Le Burkina Faso échange son or contre le blé russe : l’aveu d’un échec économique
Une souveraineté en trompe-l’œil
Le Burkina Faso affiche une ambition affichée de souveraineté retrouvée, portée par un discours politique intransigeant. Pourtant, cette rhétorique se heurte à une réalité brutale : une dépendance alimentaire croissante envers Moscou, tandis que les initiatives locales d’entraide sont étouffées sous prétexte de contrôle de l’aide humanitaire. Le capitaine Ibrahim Traoré incarne cette contradiction, entre une indépendance économique revendiquée et des choix qui la sapent méthodiquement.
L’or national entreposé à Moscou : un symbole de capitulation
La visite récente du ministre russe des Affaires étrangères à Ouagadougou a révélé l’ampleur de cette dépendance asymétrique. Les autorités burkinabè ont annoncé le transfert et le stockage des réserves d’or du pays à la Banque de Moscou, une décision présentée comme un gage de coopération renforcée. Pourtant, ce geste résonne comme un aveu d’impuissance : confier son trésor national à une puissance étrangère, c’est renoncer à une partie de sa souveraineté économique, surtout pour un régime qui a fait de la rupture avec le néocolonialisme son cheval de bataille.
Cette transaction éclaire les priorités du pouvoir. L’or, ressource majeure du pays, devrait financer des politiques agricoles, des infrastructures et des systèmes d’irrigation pour soutenir les producteurs locaux. Pourtant, le Burkina Faso continue de solliciter des cargaisons de blé russe pour nourrir sa population, asphyxiée par une crise sécuritaire persistante. Une équation paradoxale : hypothéquer son or pour obtenir en retour une aide alimentaire d’urgence, sans garantie d’autonomie future.

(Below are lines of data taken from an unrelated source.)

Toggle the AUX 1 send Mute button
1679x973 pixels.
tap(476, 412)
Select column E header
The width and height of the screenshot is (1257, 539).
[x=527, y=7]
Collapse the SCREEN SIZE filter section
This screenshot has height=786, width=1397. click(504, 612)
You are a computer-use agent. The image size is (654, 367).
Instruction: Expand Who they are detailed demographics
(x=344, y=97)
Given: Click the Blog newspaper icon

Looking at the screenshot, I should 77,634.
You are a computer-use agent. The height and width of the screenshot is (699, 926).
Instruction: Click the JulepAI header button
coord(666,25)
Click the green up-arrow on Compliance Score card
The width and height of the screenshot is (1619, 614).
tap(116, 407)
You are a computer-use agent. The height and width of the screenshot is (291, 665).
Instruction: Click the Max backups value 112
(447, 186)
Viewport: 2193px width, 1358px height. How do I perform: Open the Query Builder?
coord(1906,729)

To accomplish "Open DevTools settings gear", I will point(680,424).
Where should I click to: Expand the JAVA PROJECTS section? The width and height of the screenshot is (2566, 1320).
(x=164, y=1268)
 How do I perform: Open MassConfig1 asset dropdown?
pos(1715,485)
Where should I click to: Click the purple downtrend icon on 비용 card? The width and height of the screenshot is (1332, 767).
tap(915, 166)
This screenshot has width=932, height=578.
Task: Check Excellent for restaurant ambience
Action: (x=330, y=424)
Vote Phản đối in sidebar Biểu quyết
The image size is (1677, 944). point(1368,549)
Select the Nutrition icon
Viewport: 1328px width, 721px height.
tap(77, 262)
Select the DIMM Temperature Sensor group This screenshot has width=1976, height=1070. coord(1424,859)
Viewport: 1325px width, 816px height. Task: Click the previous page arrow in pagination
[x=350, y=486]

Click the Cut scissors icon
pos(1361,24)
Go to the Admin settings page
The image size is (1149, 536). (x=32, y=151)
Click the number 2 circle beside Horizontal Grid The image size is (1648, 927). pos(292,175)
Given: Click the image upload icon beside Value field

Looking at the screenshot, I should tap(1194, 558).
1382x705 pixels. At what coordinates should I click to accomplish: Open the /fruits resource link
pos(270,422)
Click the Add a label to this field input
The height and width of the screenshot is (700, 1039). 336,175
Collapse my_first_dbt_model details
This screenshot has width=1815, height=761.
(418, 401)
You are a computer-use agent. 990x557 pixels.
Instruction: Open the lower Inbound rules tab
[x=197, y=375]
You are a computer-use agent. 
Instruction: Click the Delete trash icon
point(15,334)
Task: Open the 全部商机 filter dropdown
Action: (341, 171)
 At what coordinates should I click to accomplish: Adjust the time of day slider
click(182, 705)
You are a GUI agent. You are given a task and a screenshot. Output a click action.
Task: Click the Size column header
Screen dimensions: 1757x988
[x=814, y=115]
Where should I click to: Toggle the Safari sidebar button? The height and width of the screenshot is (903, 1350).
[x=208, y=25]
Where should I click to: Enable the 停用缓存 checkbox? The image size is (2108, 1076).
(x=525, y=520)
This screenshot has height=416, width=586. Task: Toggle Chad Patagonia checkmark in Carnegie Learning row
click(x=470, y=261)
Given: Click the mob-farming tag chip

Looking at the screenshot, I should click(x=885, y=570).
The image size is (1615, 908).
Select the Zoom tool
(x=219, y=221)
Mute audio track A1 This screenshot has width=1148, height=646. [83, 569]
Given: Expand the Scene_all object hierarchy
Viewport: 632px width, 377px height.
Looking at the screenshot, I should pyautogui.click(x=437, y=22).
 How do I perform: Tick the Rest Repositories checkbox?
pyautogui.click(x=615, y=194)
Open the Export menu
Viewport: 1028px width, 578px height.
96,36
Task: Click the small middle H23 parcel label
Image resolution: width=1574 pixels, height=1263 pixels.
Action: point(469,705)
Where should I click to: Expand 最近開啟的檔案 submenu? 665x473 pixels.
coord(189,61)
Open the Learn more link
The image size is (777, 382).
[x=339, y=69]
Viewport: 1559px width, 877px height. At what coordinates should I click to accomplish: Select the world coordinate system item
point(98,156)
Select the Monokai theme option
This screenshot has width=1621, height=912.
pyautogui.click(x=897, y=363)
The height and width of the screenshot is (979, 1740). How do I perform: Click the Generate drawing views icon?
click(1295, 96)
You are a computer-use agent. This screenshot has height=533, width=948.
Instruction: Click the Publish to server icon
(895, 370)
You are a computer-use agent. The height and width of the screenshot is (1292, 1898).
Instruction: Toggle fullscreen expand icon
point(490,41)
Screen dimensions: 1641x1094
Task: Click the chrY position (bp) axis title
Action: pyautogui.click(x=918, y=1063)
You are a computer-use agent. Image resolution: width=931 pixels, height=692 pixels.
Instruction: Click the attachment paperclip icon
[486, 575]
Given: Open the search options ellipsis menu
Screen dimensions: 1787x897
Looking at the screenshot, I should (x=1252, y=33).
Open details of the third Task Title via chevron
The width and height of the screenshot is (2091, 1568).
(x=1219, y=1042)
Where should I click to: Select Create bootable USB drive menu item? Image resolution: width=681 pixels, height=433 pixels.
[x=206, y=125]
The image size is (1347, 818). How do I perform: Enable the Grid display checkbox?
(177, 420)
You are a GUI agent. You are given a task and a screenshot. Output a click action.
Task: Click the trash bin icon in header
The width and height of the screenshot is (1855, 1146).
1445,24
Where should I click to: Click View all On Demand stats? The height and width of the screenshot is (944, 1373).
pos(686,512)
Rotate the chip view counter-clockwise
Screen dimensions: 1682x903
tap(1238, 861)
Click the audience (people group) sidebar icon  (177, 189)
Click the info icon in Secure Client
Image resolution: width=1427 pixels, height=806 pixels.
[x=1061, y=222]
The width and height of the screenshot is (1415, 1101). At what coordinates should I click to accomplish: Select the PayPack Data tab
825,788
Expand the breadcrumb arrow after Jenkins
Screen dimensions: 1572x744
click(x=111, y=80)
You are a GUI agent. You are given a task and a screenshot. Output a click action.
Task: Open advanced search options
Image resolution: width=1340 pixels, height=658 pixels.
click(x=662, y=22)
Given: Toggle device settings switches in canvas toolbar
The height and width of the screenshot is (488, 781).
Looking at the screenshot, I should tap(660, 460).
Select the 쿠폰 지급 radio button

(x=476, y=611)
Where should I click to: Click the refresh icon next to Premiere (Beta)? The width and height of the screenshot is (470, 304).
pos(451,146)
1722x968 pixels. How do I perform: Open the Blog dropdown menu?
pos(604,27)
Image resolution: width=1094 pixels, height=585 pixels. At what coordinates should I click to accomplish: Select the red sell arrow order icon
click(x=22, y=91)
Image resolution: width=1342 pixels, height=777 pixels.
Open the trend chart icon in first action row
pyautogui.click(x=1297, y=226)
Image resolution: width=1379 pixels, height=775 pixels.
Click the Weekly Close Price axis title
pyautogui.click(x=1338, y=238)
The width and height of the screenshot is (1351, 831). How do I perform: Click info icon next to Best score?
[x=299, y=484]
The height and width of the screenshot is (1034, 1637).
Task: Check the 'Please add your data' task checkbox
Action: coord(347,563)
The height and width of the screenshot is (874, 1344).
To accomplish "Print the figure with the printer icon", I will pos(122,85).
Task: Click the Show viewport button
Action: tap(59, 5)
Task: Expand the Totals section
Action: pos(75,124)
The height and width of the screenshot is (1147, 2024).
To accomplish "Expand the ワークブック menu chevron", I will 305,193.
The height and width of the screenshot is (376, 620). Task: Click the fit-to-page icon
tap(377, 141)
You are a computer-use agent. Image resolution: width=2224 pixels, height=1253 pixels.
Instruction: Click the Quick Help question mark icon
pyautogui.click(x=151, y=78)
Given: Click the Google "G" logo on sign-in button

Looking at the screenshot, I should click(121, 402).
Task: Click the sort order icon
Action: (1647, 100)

L’aide humanitaire confisquée : une stratégie de contrôle social
Le régime burkinabè a instauré une mesure controversée : interdire aux organisations citoyennes et aux ONG d’apporter une assistance directe aux populations les plus vulnérables. Officiellement, l’objectif serait de contrôler l’aide humanitaire. Mais dans les faits, cette restriction sert une logique plus opaque : monopoliser la distribution de l’aide pour en faire un outil de légitimation politique. Chaque grain de riz ou de blé distribué devient ainsi un symbole du pouvoir, plutôt qu’un élan de solidarité entre Burkinabè.
Cette centralisation comporte des risques majeurs. Dans les zones où l’État est absent ou affaibli par l’insécurité, les associations locales et les initiatives citoyennes jouent un rôle crucial. Les brider, c’est priver les populations de ressources vitales et renforcer leur dépendance envers les mécanismes contrôlés par les autorités. Une instrumentalisation de l’aide qui alimente les soupçons d’une stratégie de contrôle social.
La faim comme outil de pouvoir
Le contraste entre le discours officiel et la réalité quotidienne est saisissant. Les Burkinabè sont régulièrement appelés à consentir des sacrifices au nom de la lutte contre le terrorisme et de la refondation de l’État. Pourtant, ces efforts ne se traduisent pas par une amélioration tangible des conditions de vie. L’insécurité persiste, les difficultés s’accumulent, et le pays dépend toujours davantage de l’étranger pour se nourrir. Une souveraineté de façade, où la fierté nationale se mesure davantage à des discours qu’à des résultats concrets.
Pendant que les réserves d’or du pays transitent vers Moscou pour sécuriser la position politique des dirigeants, la population, elle, endure une faim bien réelle. À force de substituer un tuteur à un autre, le capitaine Traoré n’a pas libéré le Burkina Faso : il en a fait un État dépendant, échangeant sa richesse contre une aide alimentaire d’urgence. Une dépendance négociée, mais une dépendance tout de même.
La souveraineté se mesure à l’aune des résultats
Une politique de souveraineté ne se juge pas seulement à ses déclarations ou à ses partenariats internationaux. Elle se mesure à sa capacité à garantir la sécurité, la prospérité et la dignité de ses citoyens. Or, au Burkina Faso, les choix récents semblent privilégier la survie politique du sommet de l’État au détriment du bien-être de la population. L’or national, symbole de richesse et d’indépendance, est échangé contre du blé, tandis que les initiatives locales d’entraide sont étouffées.
La question n’est plus de savoir avec quel partenaire le pays coopère, mais si ces partenariats renforcent réellement son autonomie ou creusent un peu plus le fossé entre les promesses politiques et la réalité quotidienne. Une souveraineté ne vaut que si elle profite à ceux qui la revendiquent. Dans le cas du Burkina Faso, ce n’est pas encore le cas.